By Eric Wilson-Edge
I’m walking in search of history, in search of hot dogs and flags, hands over hearts and preliminary cheering. There’s a small piece of American lore hidden in the streets of Tacoma. I know the general area but finding it is proving to be difficult. Google Maps is lost and there’s almost no record of the thing’s existence.
The most frustrating part is that I know I’m close. What I’m looking for is between St. Helen’s Avenue and Broadway across from the Pantages Theatre. I find a Tully’s and a knick-knack store. I walk the same route over and over again with little success.
I catch a break twenty minutes into my quest. The mustard colored Bostwick Building is where it happened. I find what I’m looking for on the side of the Bostwick. Here is the plaque honoring Rossell G. O’Brien’s contribution to American culture.
O’Brien, an Irish immigrant, officially started the custom of rising for the national anthem.
John Keane answers the phone with a spirited greeting. His thick brogue makes him instantly more interesting. Keane is the Honorary Consul of Ireland for the State of Washington.
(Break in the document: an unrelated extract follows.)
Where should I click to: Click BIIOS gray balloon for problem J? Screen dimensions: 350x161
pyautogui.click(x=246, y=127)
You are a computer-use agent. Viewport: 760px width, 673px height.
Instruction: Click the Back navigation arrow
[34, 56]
The Ireland native is well-versed in his homeland and doesn’t mind sharing his knowledge.
Ireland is everywhere in Western Washington. From Keane I learn Redmond was formed by a man named Luke McRedmond. Marysville and La Conner also get their names from the Emerald Isle. David Denny, the first non-native settler of Seattle, is of Irish descent.
As for O’Brien, his impact is more broadly felt. At age 16, O’Brien joined the Illinois Infantry and fought in the Civil War. He came west in 1870. O’Brien served on the Olympia City Council and was mayor. He also founded the Washington State National Guard and served as its first commander.
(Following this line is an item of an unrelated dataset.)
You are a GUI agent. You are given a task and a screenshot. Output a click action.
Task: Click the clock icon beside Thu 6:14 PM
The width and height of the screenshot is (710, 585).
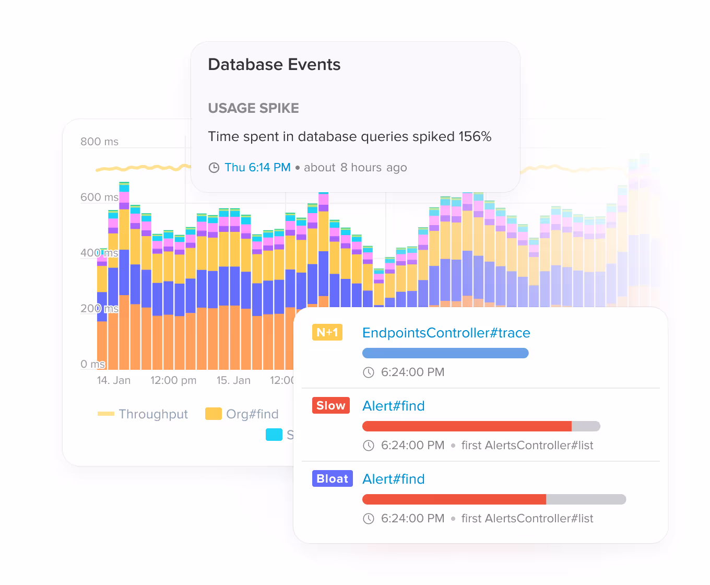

On October 18, 1893, O’Brien attended a meeting for the Military Order of the Loyal Legion. “He proposed a motion that when the Star Spangled Banner was being played that everyone should rise and that gentlemen not in military uniform should remove their hats,” says Keane.
According to Keane there was no set protocol concerning the national anthem. Some people stood, others sat. O’Brien’s motion passed and went to the Legion’s national headquarters where it was adopted.
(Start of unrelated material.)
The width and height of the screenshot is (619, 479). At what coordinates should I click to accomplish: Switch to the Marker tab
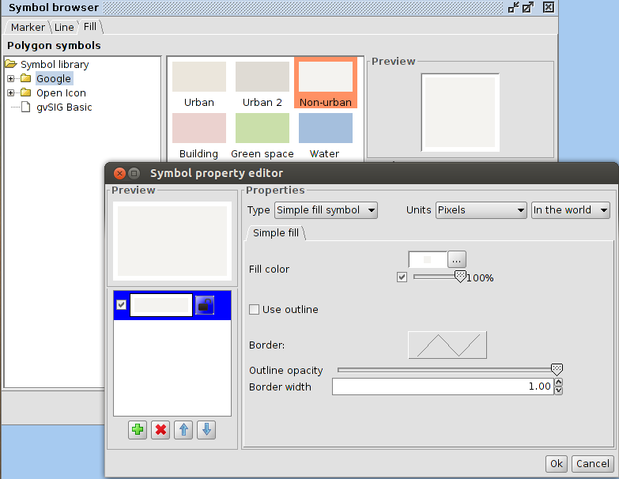pos(28,28)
“The Star Spangled Banner wasn’t made the national anthem until the 1930s,” says Keane. “It was a song that stirred the hearts of patriots but had no formal designation. O’Brien felt it should have a more formal treatment.”
In 1973 the US House of Representatives passed a resolution honoring O’Brien. The resolution said in part, “[O’Brien] is hereby recognized and honored for originating the custom or rising and standing with head uncovered during a rendition of the Star Spangled Banner, the national anthem of the United States.”
A handful of people walk past. No one seems to notice the plaque or its significance. I snap a few pictures and make my way back to the car. This isn’t life changing history but it’s certainly interesting. It’s even more interesting that it formally started here, in our own backyard.